→ **TEXT PROVIDED**:
The starting point is the Oaxaca Movement, in Mexico: in 2004 an indigenous movement broke out, requesting dignity and equal rights for the population. An innovative educational project was launched, based on the links between scholarisation, language(s) and communities. The Mexican stateformation process was leaving behind indigenous communities, and scholarisation was, under a veneer of modernisation, just a way to homogenise them into an obedient class of low-waged workforce. At the same time, it was destroying local cultures and communities.

In a couple of years, in 2006, the movement was so strong and diffused that it was able to seize the power for seven months. During that time, Oaxaca was administered through the Popular Assembly of the People of Oaxaca (APPO, Asamblea Popular de los Pueblos de Oaxaca). Conflict with the State was inevitable, and bloody: Oaxaca Popular Assembly was defeated and many people were killed.

The book revolves around the concept of comunalidad as a new category of thought in the dialectic of power between State and Society. An indigenous category, elaborated through the practice of conflict and resistance against Statepromoted initiatives: ‘Indigenous Comunalidad reaches far beyond Western ideas of cooperation, collectivization, or social concern for the other, addressing the philosophical, moral, even spiritual question: what, or who, is the very ground of existence, both human and cosmic?’ (p. 23). For the indigenous communities, on a deeper ontological level, the land does not belong to those who work it. This could appear like a great gap between the Indigenist and Marxist thought, but, as Chomsky points out quoting Rosa Luxemburg: ‘we are never going to have socialism until there is a spiritual transformation among the population to recognise a different array of values’ (p. 353).

→ **WHAT TO WORK ON**: Revise the passage on the Oaxaca Movement from "The starting point" to "cultures and communities.", putting "schooling" wherever "scholarisation" occurs. The lines after this point come from a separate source unrelated to the passage on the Oaxaca Movement.

→ **EXTRACTED MATERIAL**:
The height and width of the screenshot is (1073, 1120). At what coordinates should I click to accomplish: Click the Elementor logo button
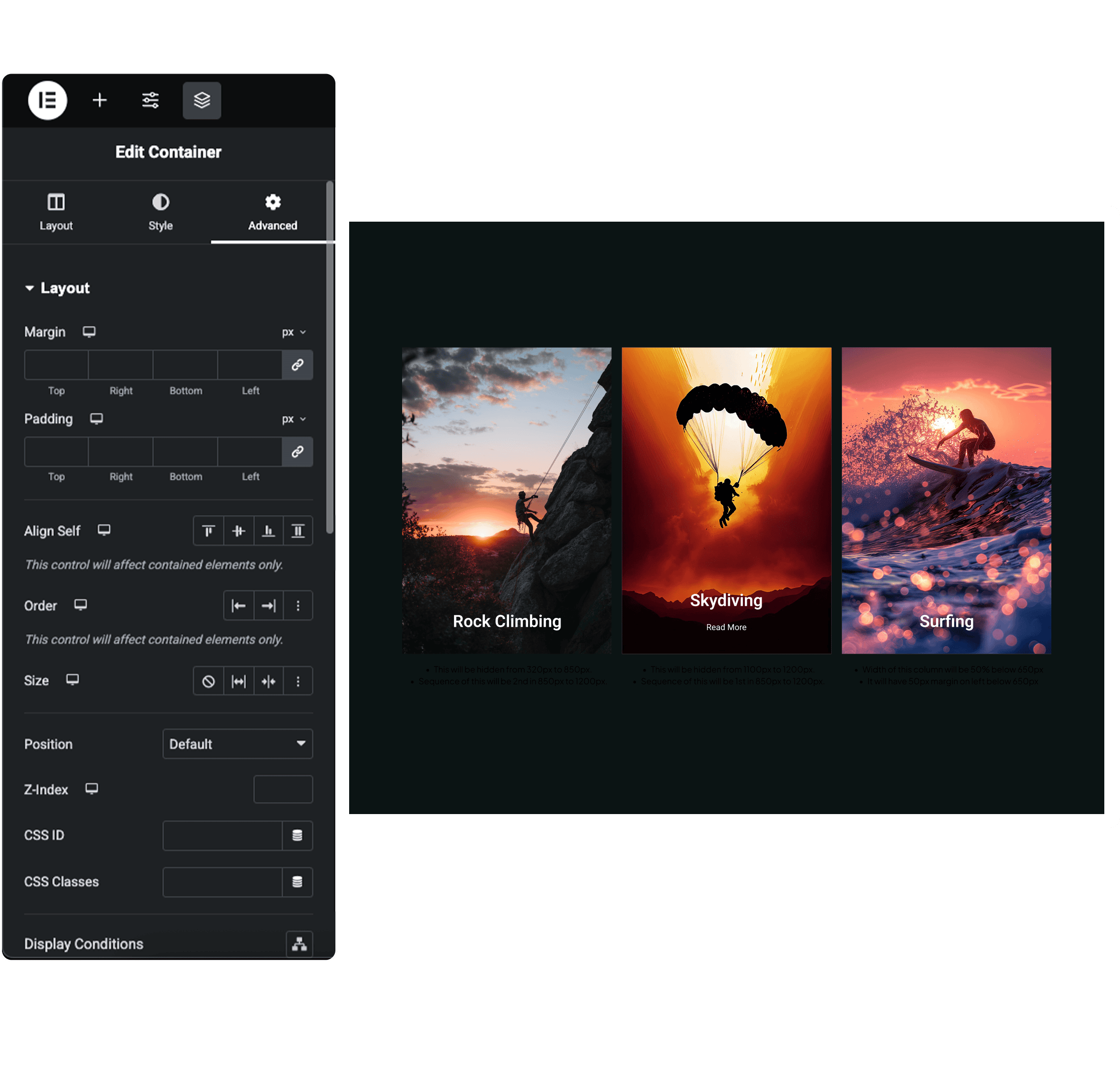coord(48,100)
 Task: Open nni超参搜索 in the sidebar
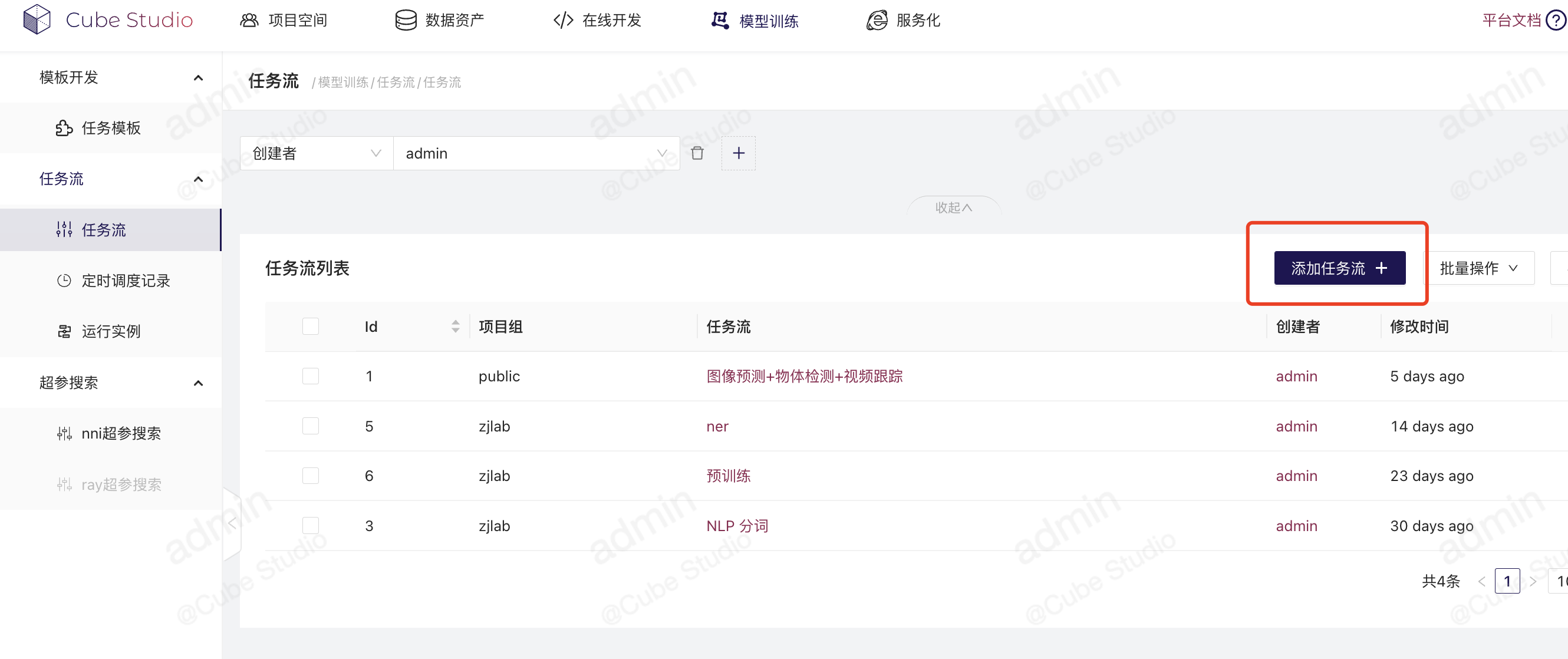point(120,433)
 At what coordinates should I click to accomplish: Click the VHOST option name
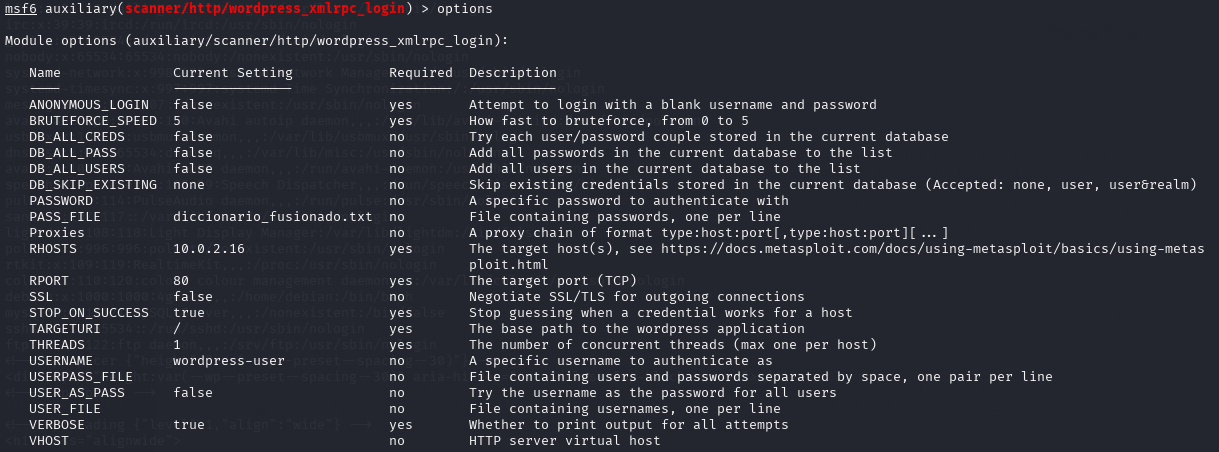(x=49, y=441)
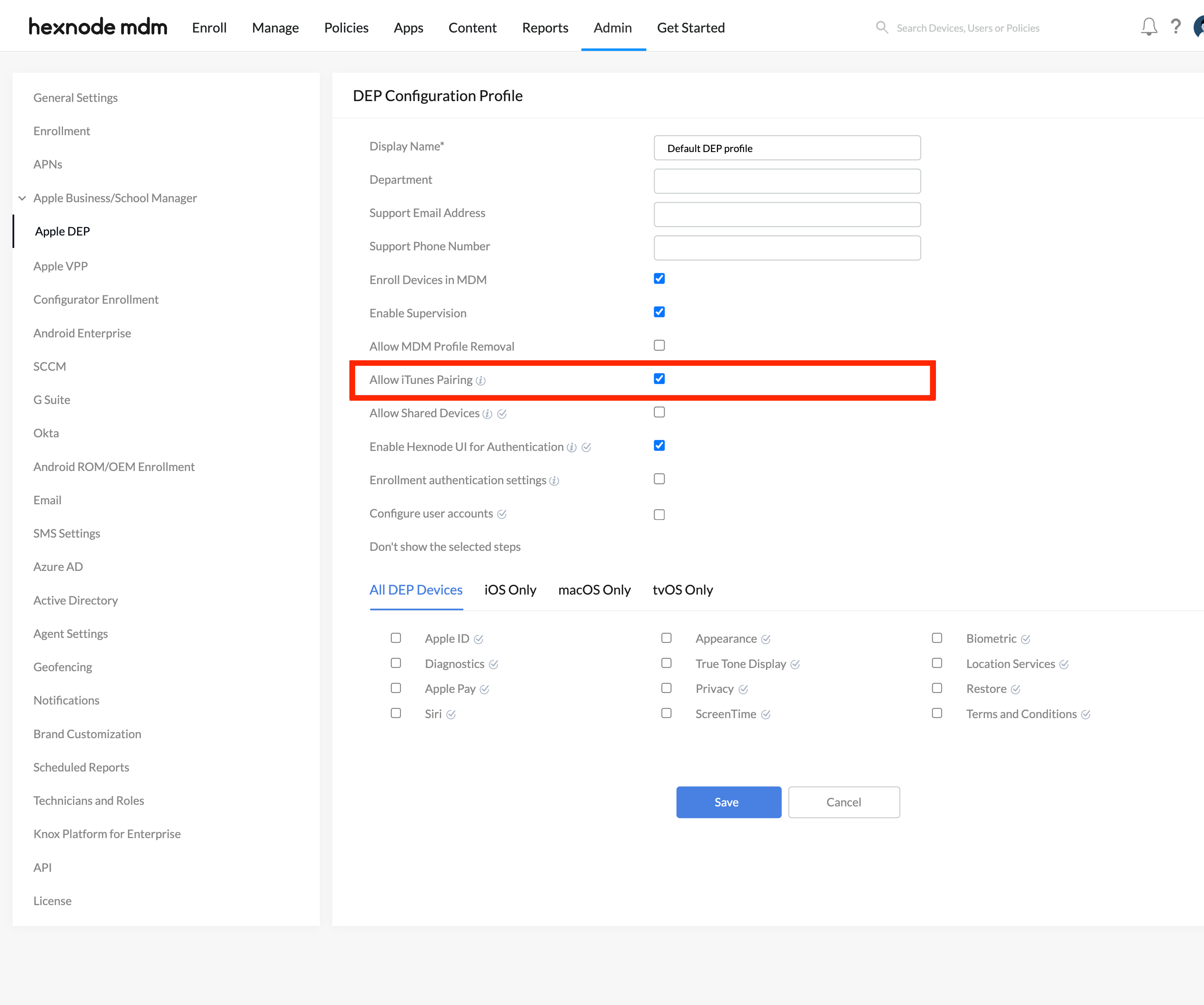Viewport: 1204px width, 1005px height.
Task: Click the info icon next to Enable Hexnode UI
Action: (571, 447)
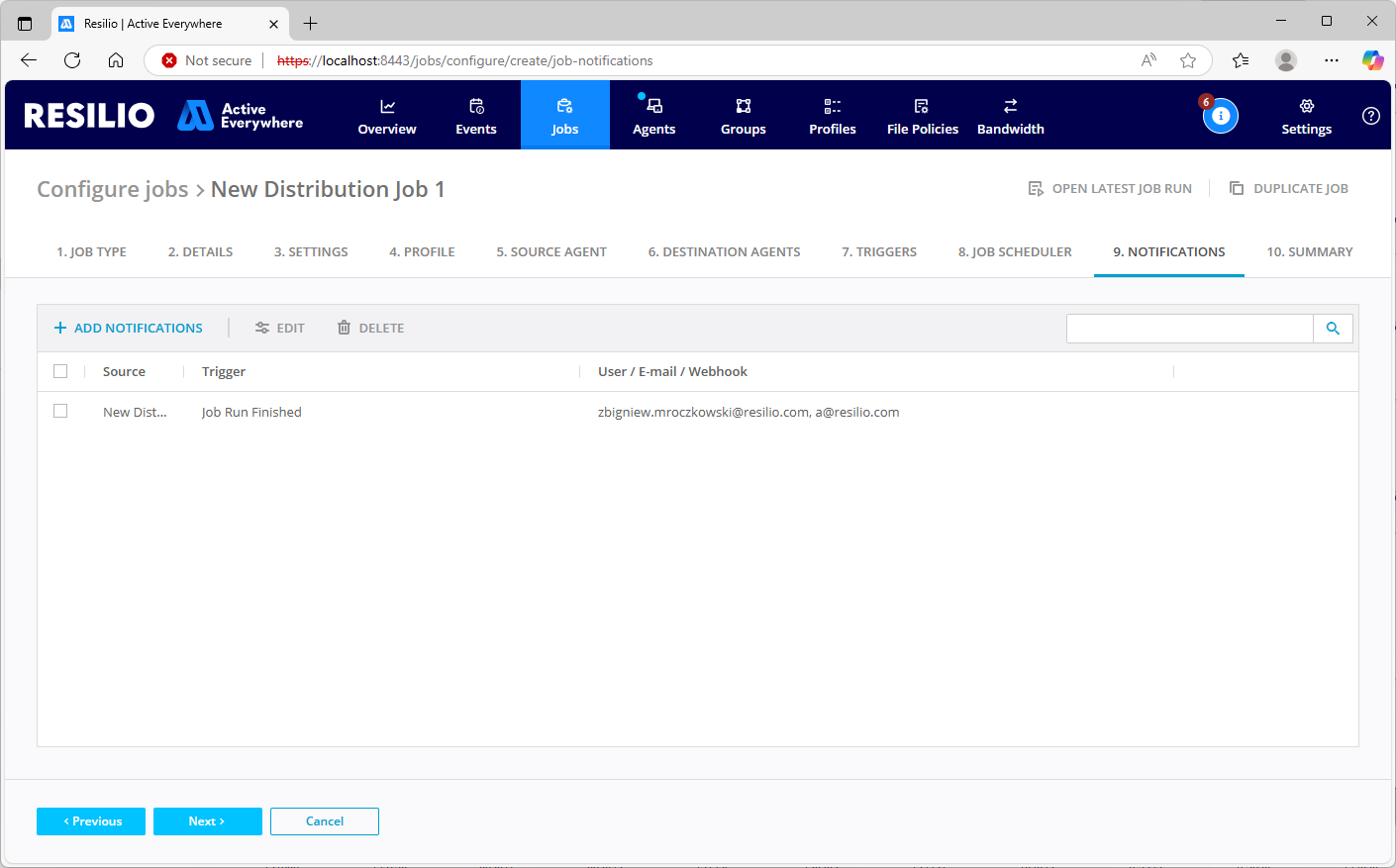Viewport: 1396px width, 868px height.
Task: Click Add Notifications button
Action: pos(129,329)
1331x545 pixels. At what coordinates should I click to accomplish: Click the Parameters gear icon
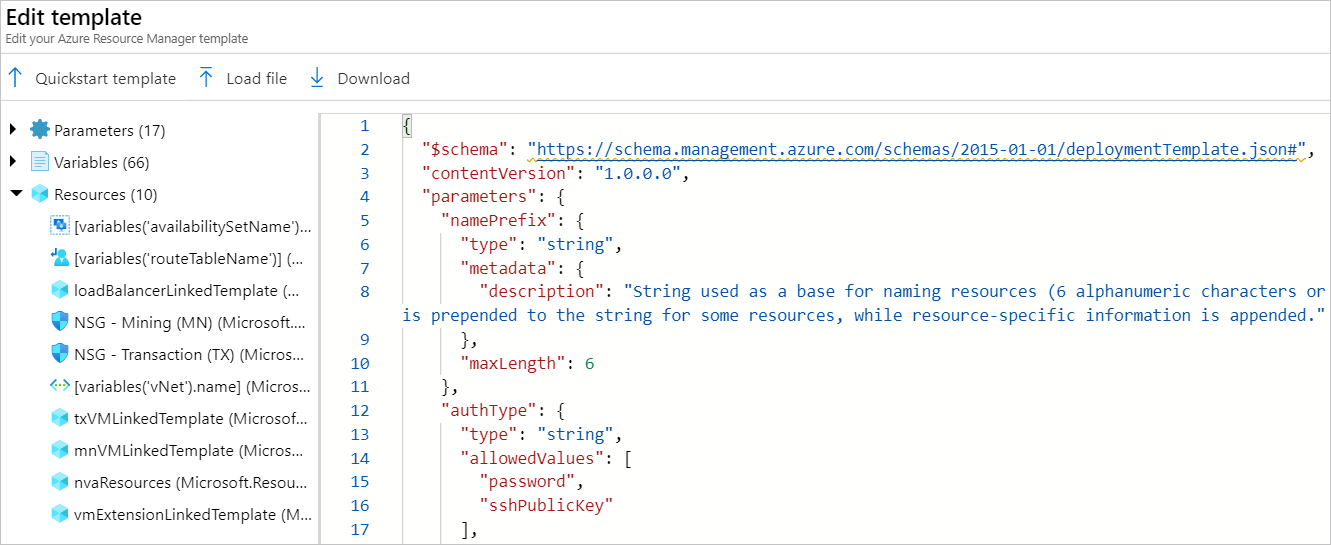pyautogui.click(x=40, y=130)
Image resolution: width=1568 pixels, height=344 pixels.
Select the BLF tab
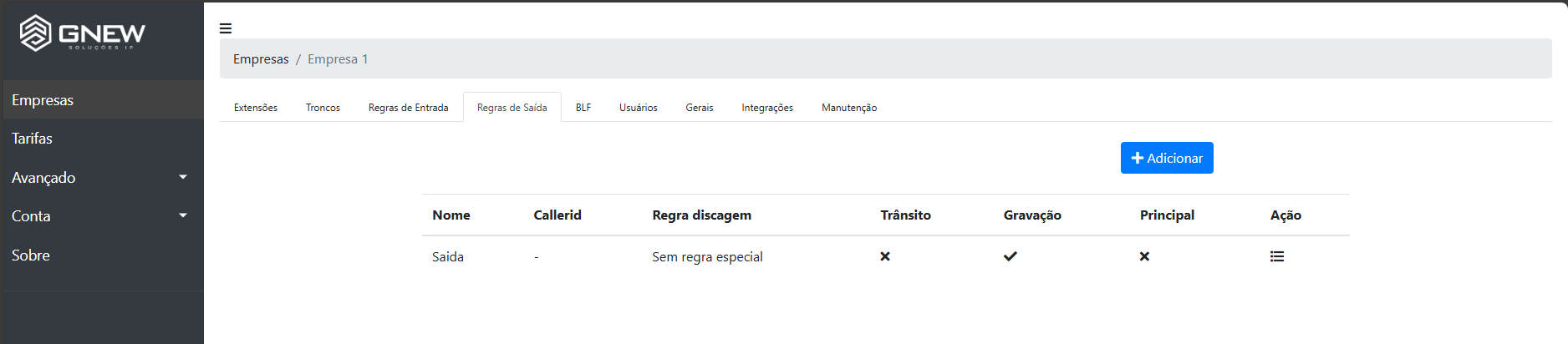583,108
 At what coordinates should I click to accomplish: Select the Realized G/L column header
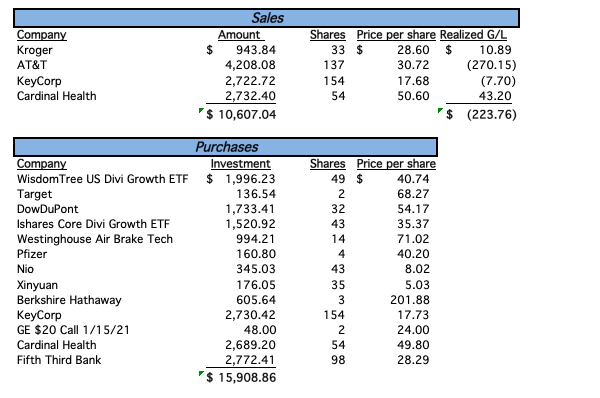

→ **EXERCISE SOLUTION**:
The starting point is the Oaxaca Movement, in Mexico: in 2004 an indigenous movement broke out, requesting dignity and equal rights for the population. An innovative educational project was launched, based on the links between schooling, language(s) and communities. The Mexican stateformation process was leaving behind indigenous communities, and schooling was, under a veneer of modernisation, just a way to homogenise them into an obedient class of low-waged workforce. At the same time, it was destroying local cultures and communities.